Por Pegaso
Charly, un perrito yorky, pasó más de seis años sufriendo por unos malos dueños, en un suburbio de McAllen.
Comía mal, casi no le daban agua, jamás lo llevaron a atención médica. Durante los inviernos, se la pasaba titiritando en el interior de una estrecha casita de madera.
Desaseado, con el pelo largo, hambriento, tuvo la fortuna de encontrar mejores dueños.
Hoy es un caniche hiperactivo. Después de una adecuada atención veterinaria y una visita a la estética canina, su pelo volvió a lucir brillante y hermoso, sus dientes, antes sucios, ahora están limpios, al igual que sus orejas y patas.
Hace poco tiempo sus amos le regalaron un cachorrito de ocho meses. Lomochenko. Un bichón maltés más blanco que la nieve, con una carita simpática y una energía increíble.
Y digo que se lo regalaron porque quizá eso fue lo que pensó Charly. Tras varios meses de cuidados esmerados, pero sin compañía femenina, no desaprovechaba para arrimarse a los pies de cualquier persona y tratar de montarlo. ¡Pobrecito! Le hacía falta una hembra.
Pero lo que llegó fue un cachorro un poco más grande que él en tamaño, pero mucho menor en edad.
“¡Qué buenos son mis amos!-creo que pensó en su perruna mente-; me han comprado un perrito!”
Y, ¿por qué no? ¿Es que un perro no tiene derecho a tener otro perro?
¡Claro que sí! El ejemplo más famoso es el de Tribilín, el amigo de Mickey Mouse.
Tribilín es un perro, pero tiene a otro perro llamado Pluto, al que saca a pasear.
Tribi sí habla, camina erguido como humano y usa ropa, chaleco y sombrero, como cualquier persona.
Pluto, en cambio, va desnudo, exactamente como cualquier otro perro, camina en cuatro patas y trae un collar en el cuello con su nombre.
La verdad, no sé si Charly pensó eso cuando le presentaron a Lomochenko.
Pero lo primero que hizo al verlo, fue acercársele con la intención de montarlo.
Claro, a pesar de que Lomo es mucho menor, casi un bebé, defendió su honra a capa y espada.
Y así, pasaron varios días y semanas, hasta que finalmente se acostumbraron uno al otro y se volvieron amigos inseparables.
Hoy los tengo en mi casa.
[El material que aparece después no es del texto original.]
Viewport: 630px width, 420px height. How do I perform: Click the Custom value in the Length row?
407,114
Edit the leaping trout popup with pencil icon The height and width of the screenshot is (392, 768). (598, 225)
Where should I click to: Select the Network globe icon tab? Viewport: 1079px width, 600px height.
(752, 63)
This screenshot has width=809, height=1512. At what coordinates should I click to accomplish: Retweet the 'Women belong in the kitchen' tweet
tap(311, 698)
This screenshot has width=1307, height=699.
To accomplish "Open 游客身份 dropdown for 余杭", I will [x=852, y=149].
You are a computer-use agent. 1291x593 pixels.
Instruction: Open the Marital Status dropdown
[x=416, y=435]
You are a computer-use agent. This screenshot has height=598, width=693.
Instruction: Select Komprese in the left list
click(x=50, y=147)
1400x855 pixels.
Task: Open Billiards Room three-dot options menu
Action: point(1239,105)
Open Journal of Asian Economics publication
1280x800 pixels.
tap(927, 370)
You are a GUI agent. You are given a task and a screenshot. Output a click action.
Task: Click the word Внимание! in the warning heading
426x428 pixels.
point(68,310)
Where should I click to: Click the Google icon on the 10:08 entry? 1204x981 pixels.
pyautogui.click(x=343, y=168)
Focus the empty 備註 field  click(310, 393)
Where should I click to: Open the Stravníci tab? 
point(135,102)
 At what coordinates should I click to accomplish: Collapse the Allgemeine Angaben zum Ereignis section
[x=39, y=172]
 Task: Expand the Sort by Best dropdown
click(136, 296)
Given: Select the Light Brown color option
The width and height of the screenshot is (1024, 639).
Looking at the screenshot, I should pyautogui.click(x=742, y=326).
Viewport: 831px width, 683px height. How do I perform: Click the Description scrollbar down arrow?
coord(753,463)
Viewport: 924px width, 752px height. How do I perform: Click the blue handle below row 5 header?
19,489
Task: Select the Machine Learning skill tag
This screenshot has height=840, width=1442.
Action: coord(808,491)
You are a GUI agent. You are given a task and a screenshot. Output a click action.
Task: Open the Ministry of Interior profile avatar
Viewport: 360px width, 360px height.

Nomás al escuchar que abro la puerta, se abalanzan atropelladamente, moviendo la cola –bueno, Charly tiene solo el tronquito de cola, que también mueve- hasta que reciben unas caricias en la cabeza y la espalda.
Confieso que no me gustaban los animales, por tristes experiencias pasadas.
Cuando era un Pegaso chaval, allá, en la colonia Chapultepec, llegó hasta la casa un perrito callejero al que adoptamos y llamamos “Solovino”, porque vino solo.
Después tuve un pequeño gorrioncillo que, cuando tuvo las alas suficientemente fuertes, pegó el vuelo y ya nunca más lo volví a ver.
Décadas después, mi familia y yo adquirimos un cachorrito mestizo al que nuestro hijo menor bautizó como “Rex”. Cuando nos cambiamos de casa, aprovechó un pequeño descuido y salió a la calle para no regresar jamás.
Mi experiencia con los animales no ha sido muy buena. En cierta ocasión, bajo un crudo invierno, un amigo de la preparatoria me regaló una perrita pomerania de apenas unos días de nacida.
Agarró una tremenda pulmonía y los dos días siguientes fueron de intenso sufrimiento, a pesar de que la llevamos con el veterinario. Ya no había remedio. “Nenita” tosía y tosía, y con sus tiernos ojitos me pedía auxilio desesperadamente. Un auxilio que no le pude dar.
Falleció en una jaula de veterinario. Nos devolvieron el cuerpo y lo enterramos en el patio de la casa.
Charly fue adoptado por mi hija y su novio, y ahora es feliz hasta donde puede serlo un animalito que fue brutalmente abusado durante varios años por un dueño cruel.
Ahora juega con Lomochenko, como si de verdad se tratara de su propia mascota.
Como Tribilín juega con Pluto. ¿O Pluto con Tribilín?